Start of Exercise data

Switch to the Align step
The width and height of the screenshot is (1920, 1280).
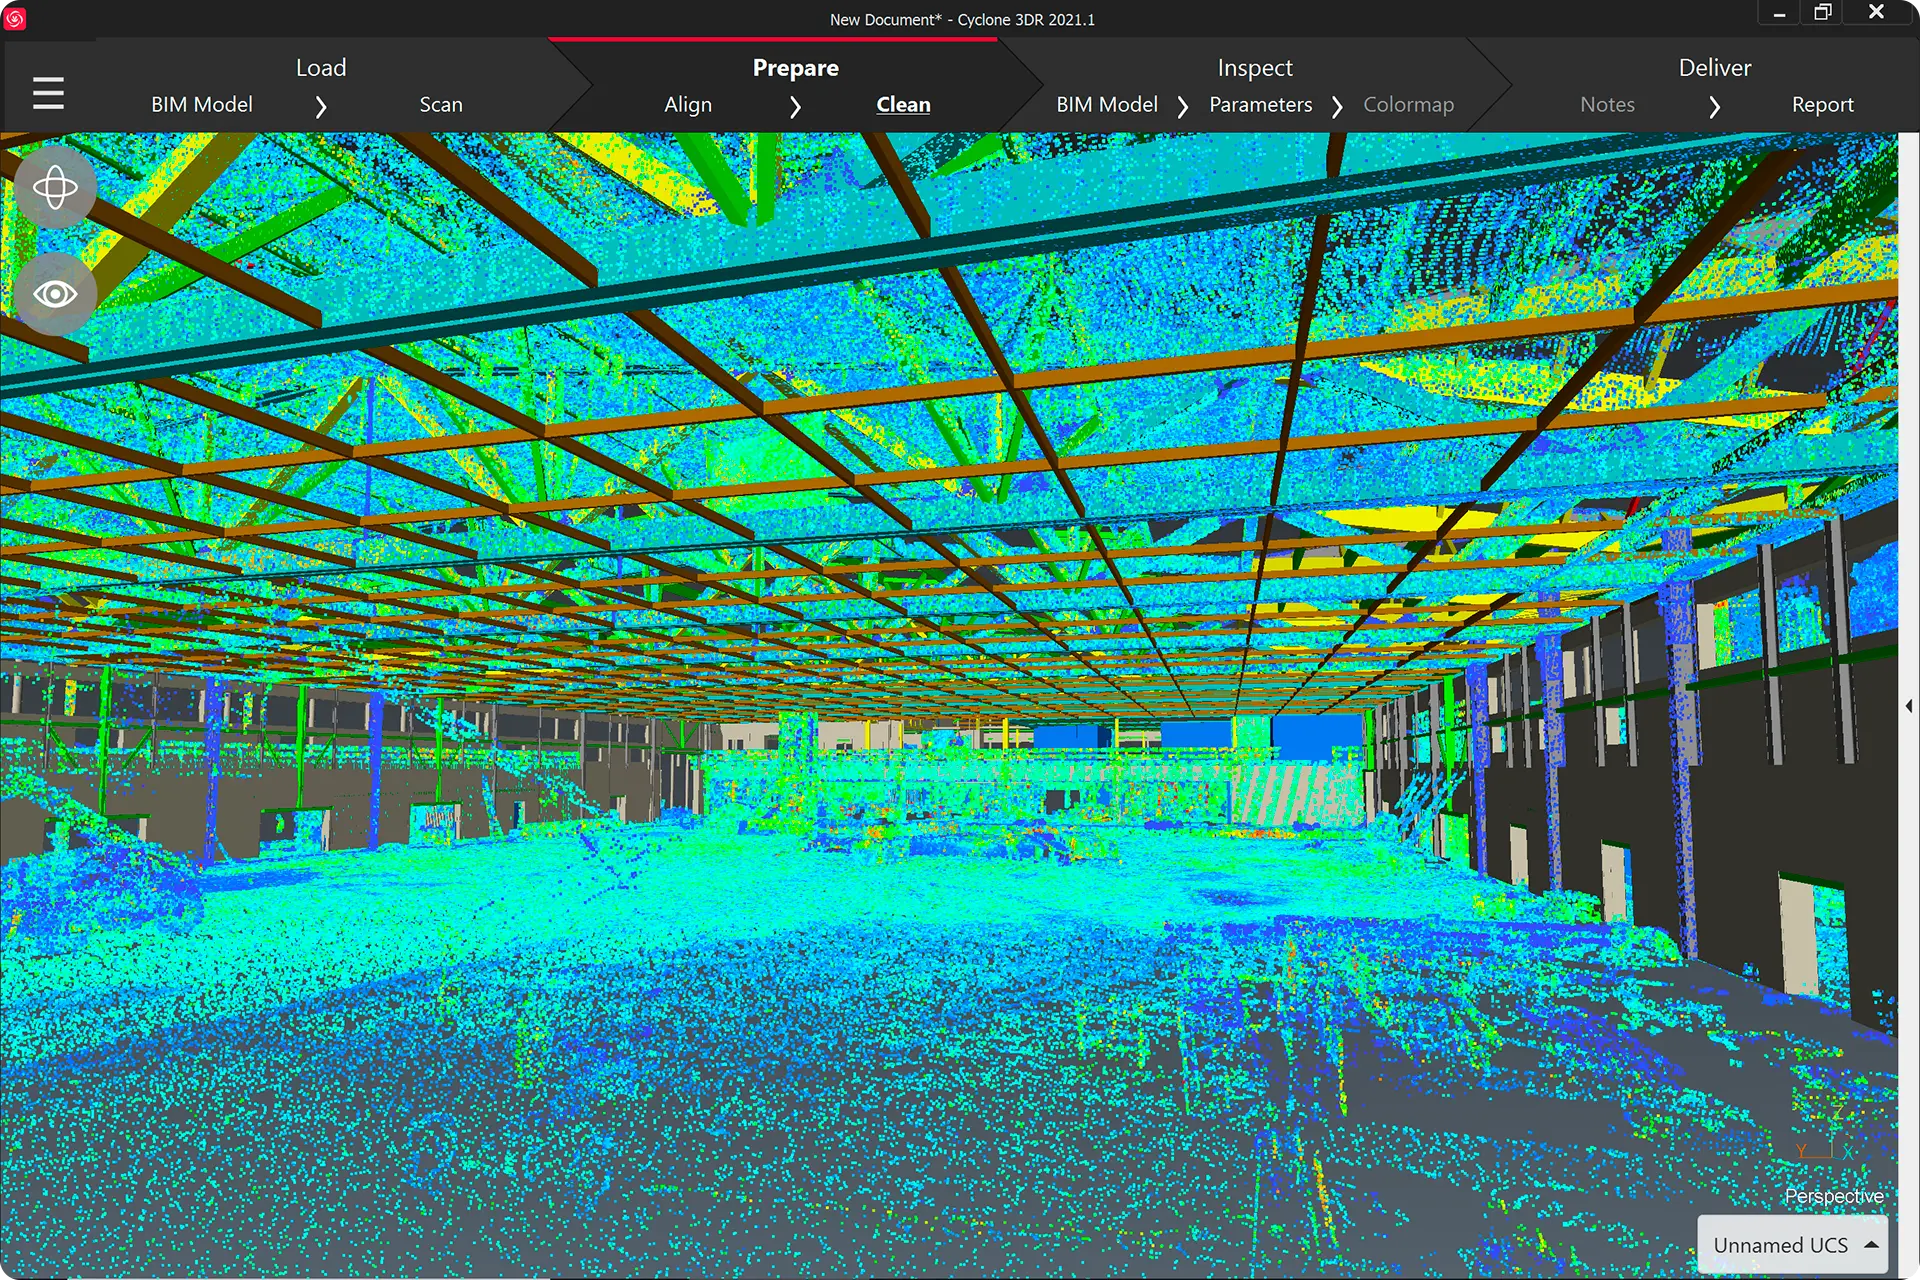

End of Exercise data
Start of Exercise data

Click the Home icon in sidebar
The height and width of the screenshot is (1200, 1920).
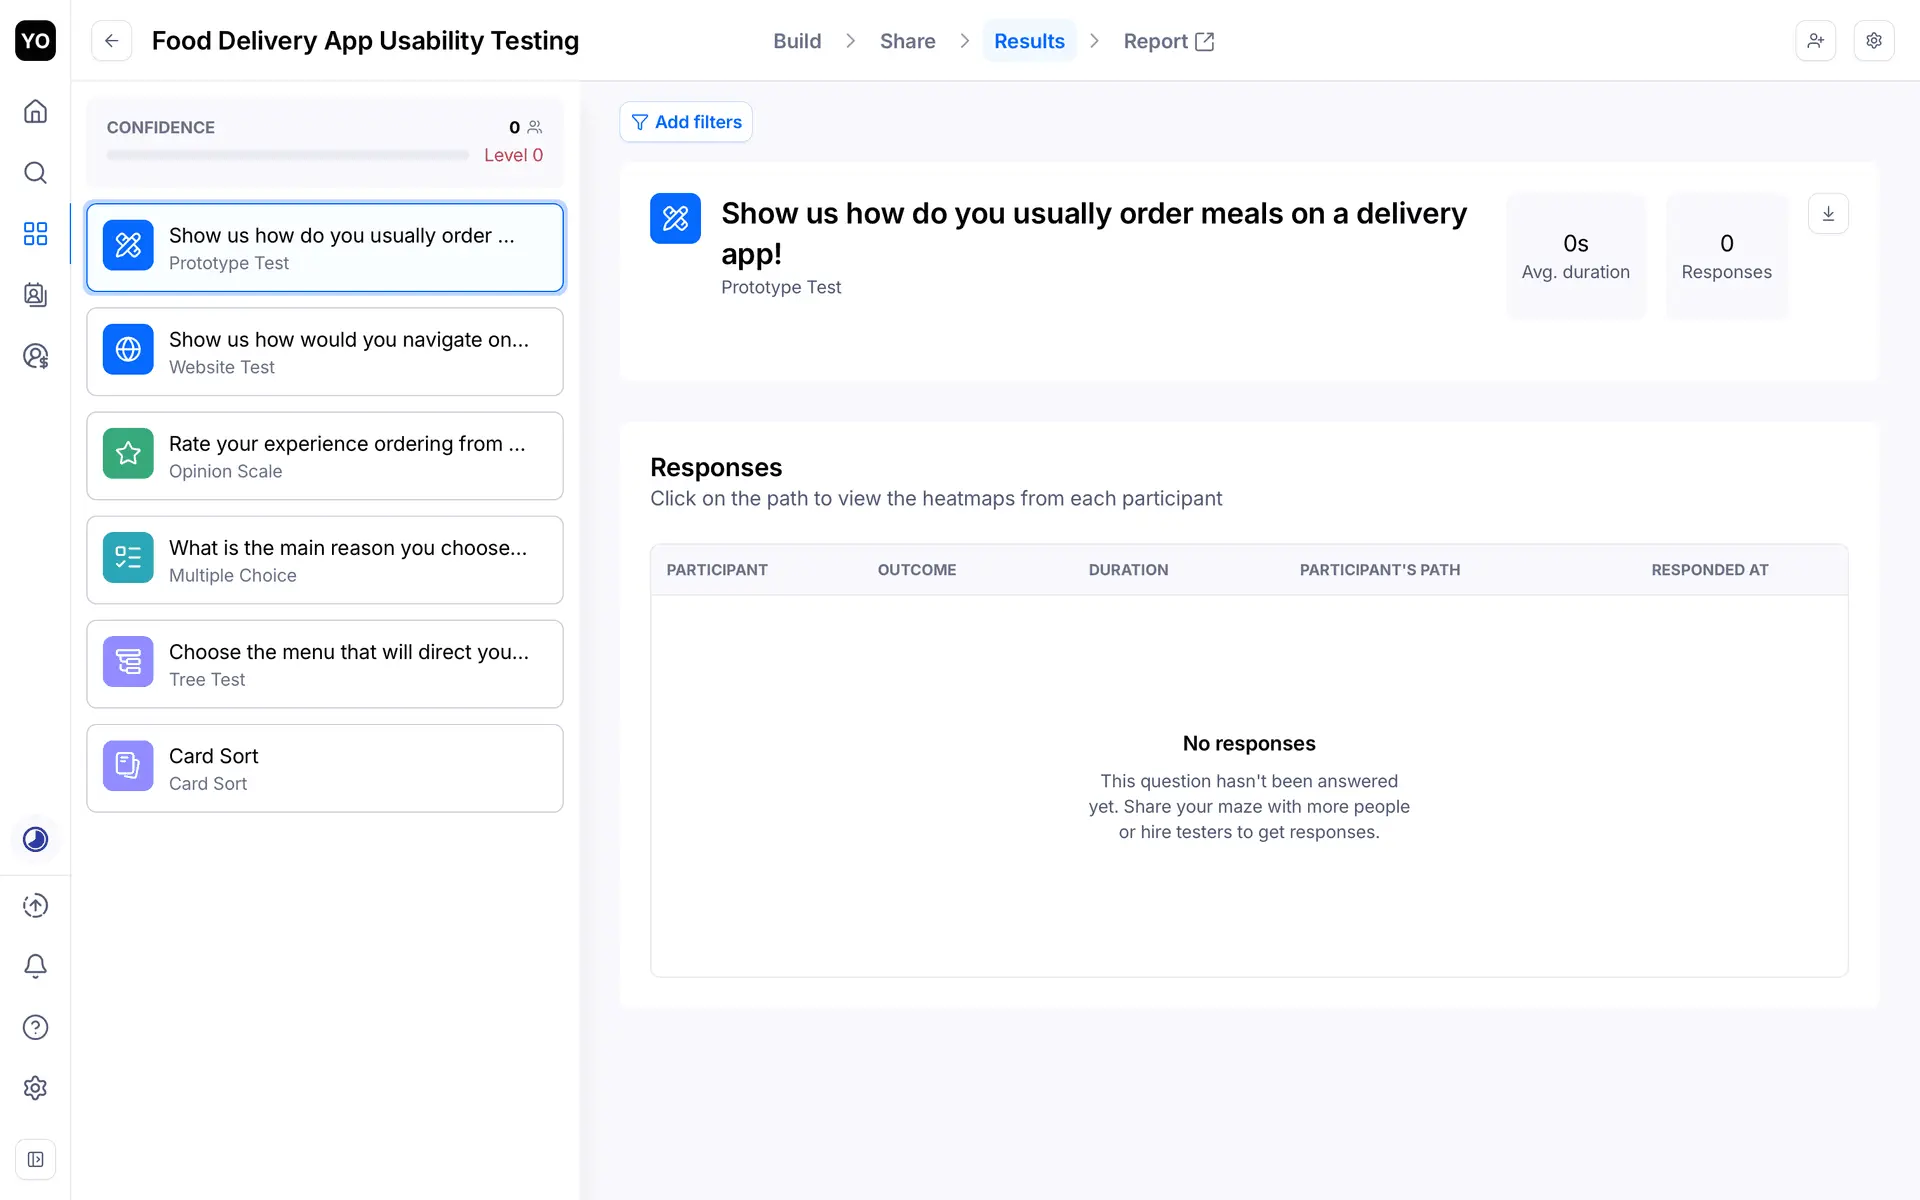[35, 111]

End of Exercise data
Start of Exercise data

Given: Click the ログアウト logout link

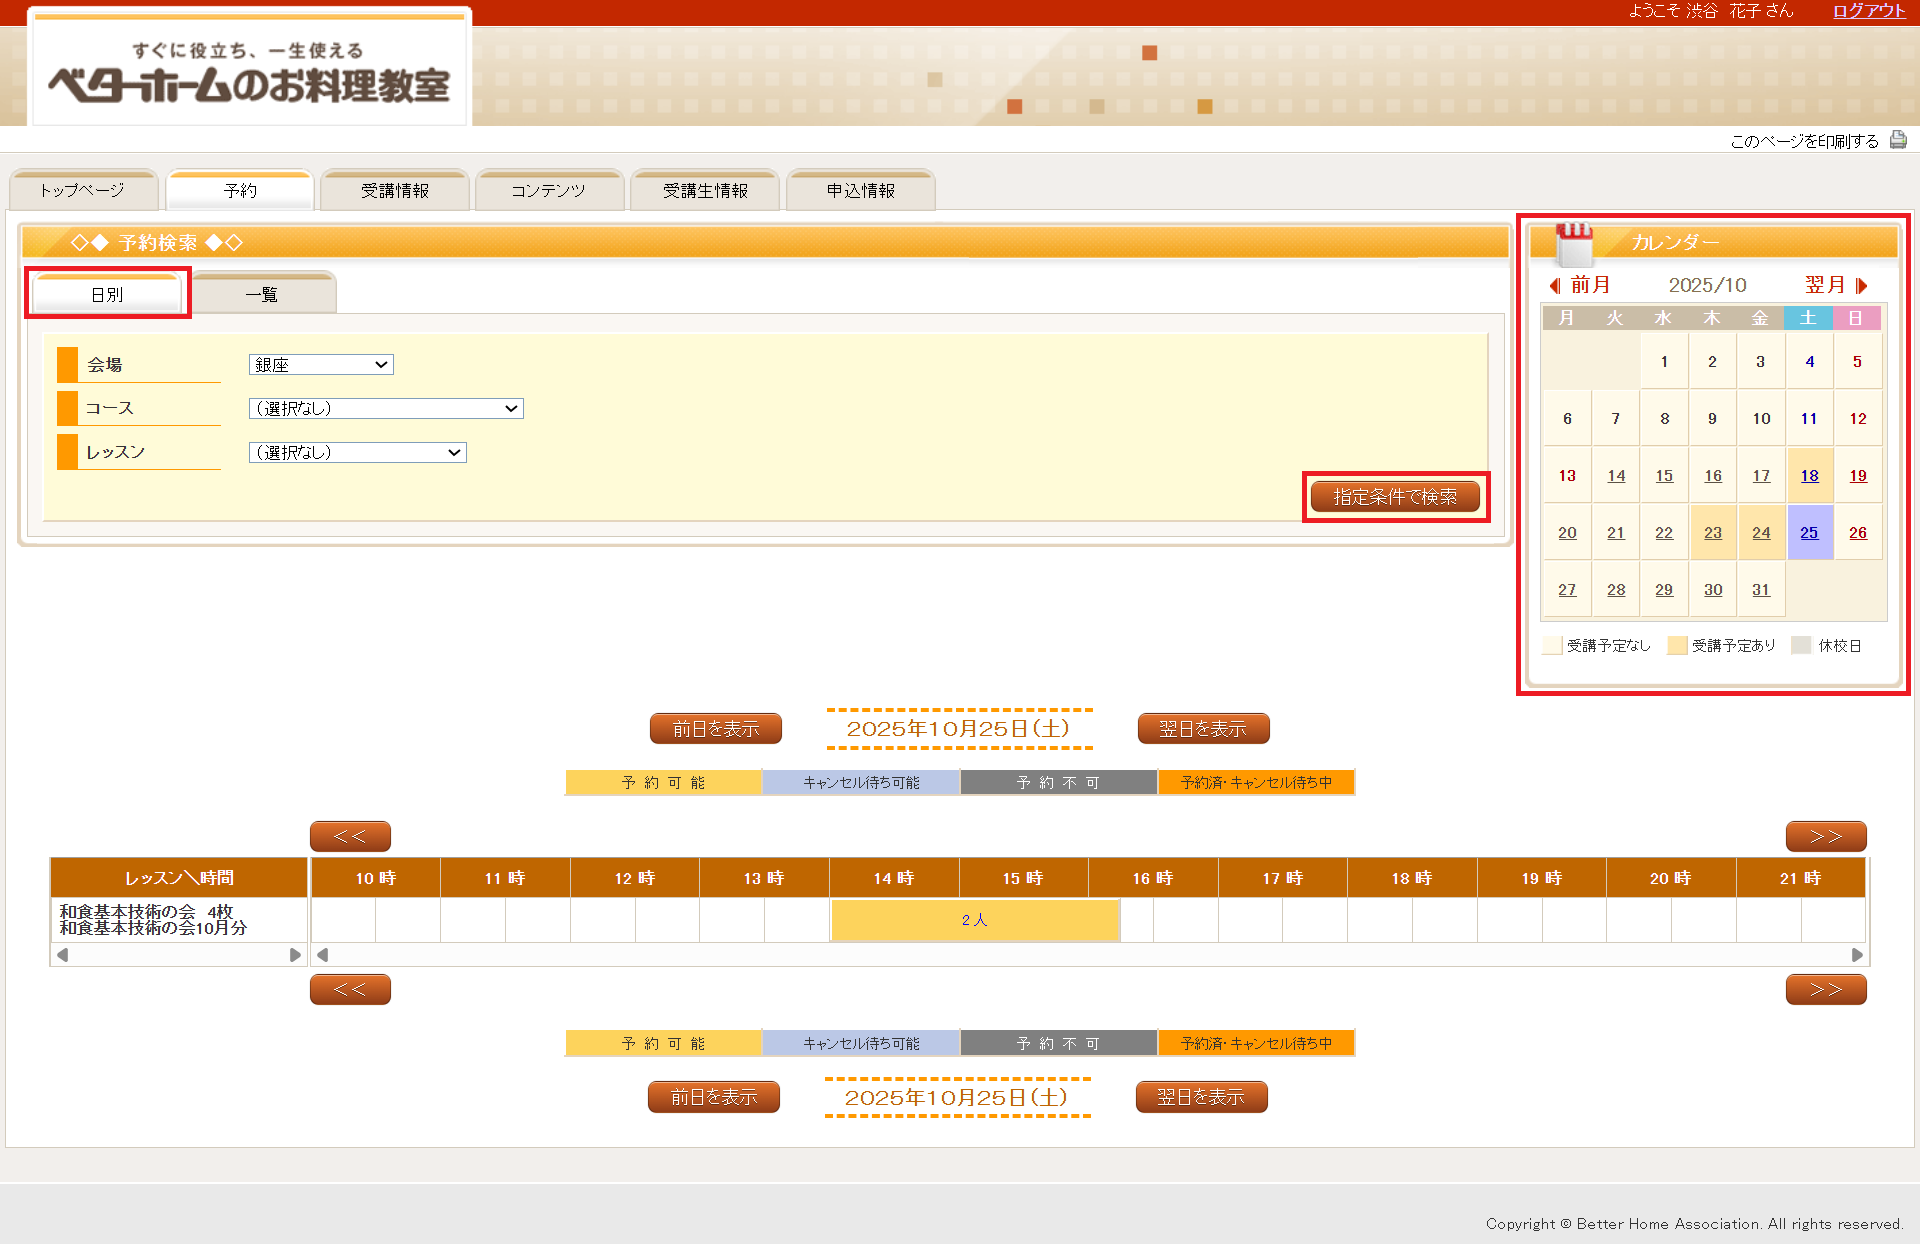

End of Exercise data

> [Task directions]
From the entries above, restate word for word the lines from the line containing "Switch to the Align step" to the line containing "The width and", both ends included, and nothing more.

> [Solution to this task]
Switch to the Align step
The width and height of the screenshot is (1920, 1280).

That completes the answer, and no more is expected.